AIM:
Scale every coordinate in the material below by 2.25, rounding to the nearest whole number with halves rounded up. Copy all of its lines otherwise unchanged, and leave out the images.

— start —

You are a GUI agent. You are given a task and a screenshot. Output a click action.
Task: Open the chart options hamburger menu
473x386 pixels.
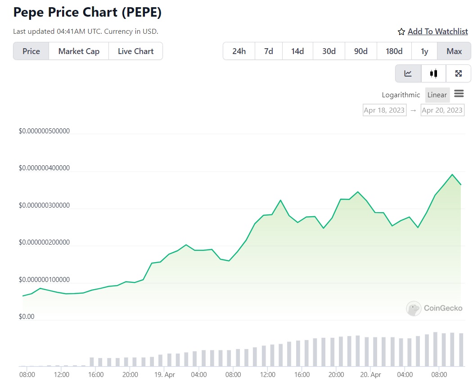pos(459,93)
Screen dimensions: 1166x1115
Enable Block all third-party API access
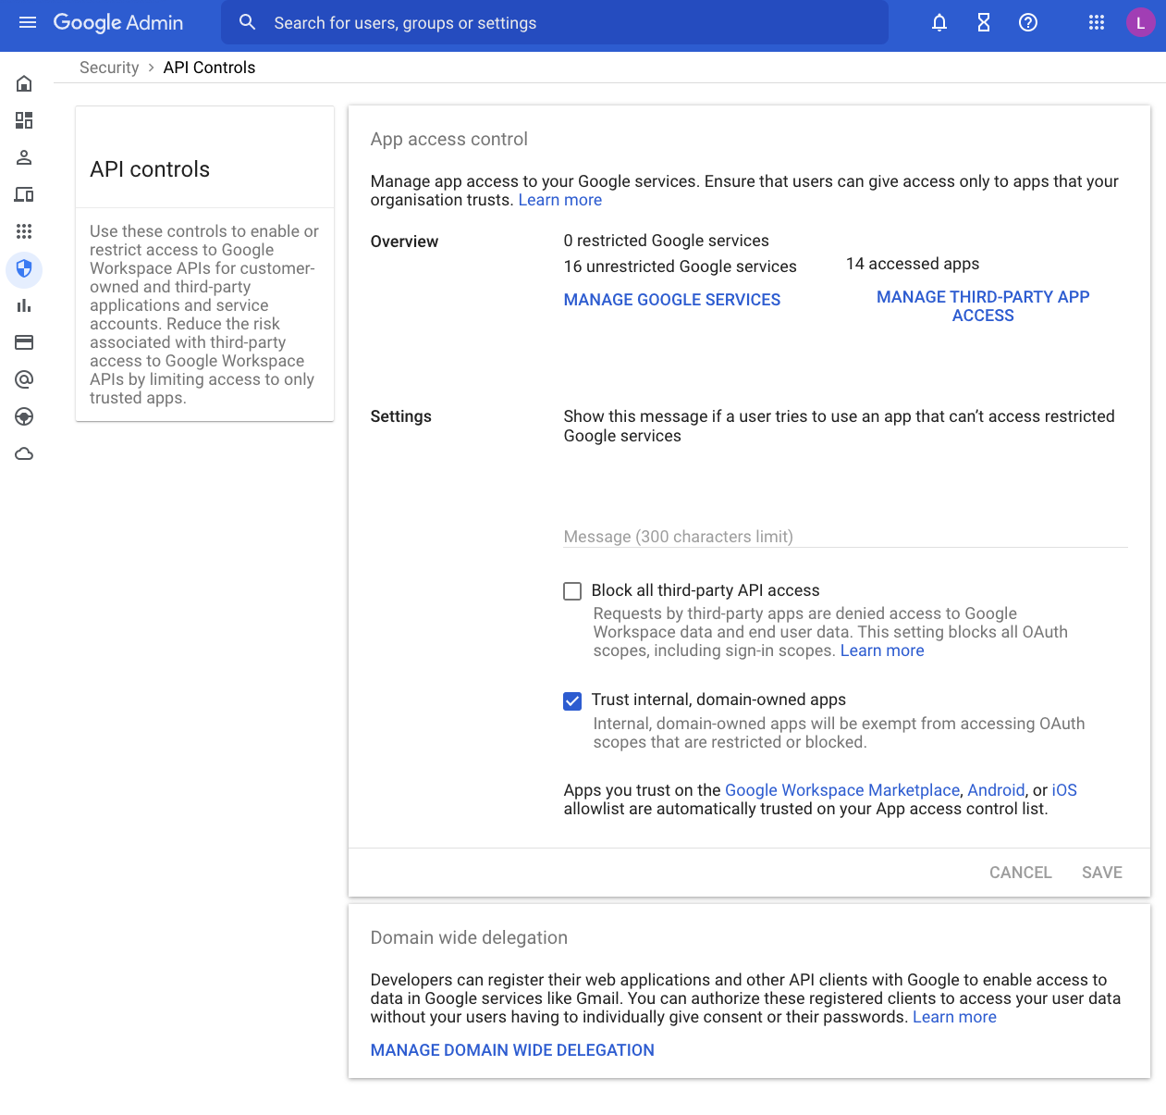click(x=572, y=591)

— end —

THE REPLY:
You are a GUI agent. You are given a task and a screenshot. Output a click action.
Task: Open the chart options hamburger menu
473x386 pixels.
pos(1033,209)
Screen dimensions: 1166x1115
Enable Block all third-party API access
click(x=1287, y=1330)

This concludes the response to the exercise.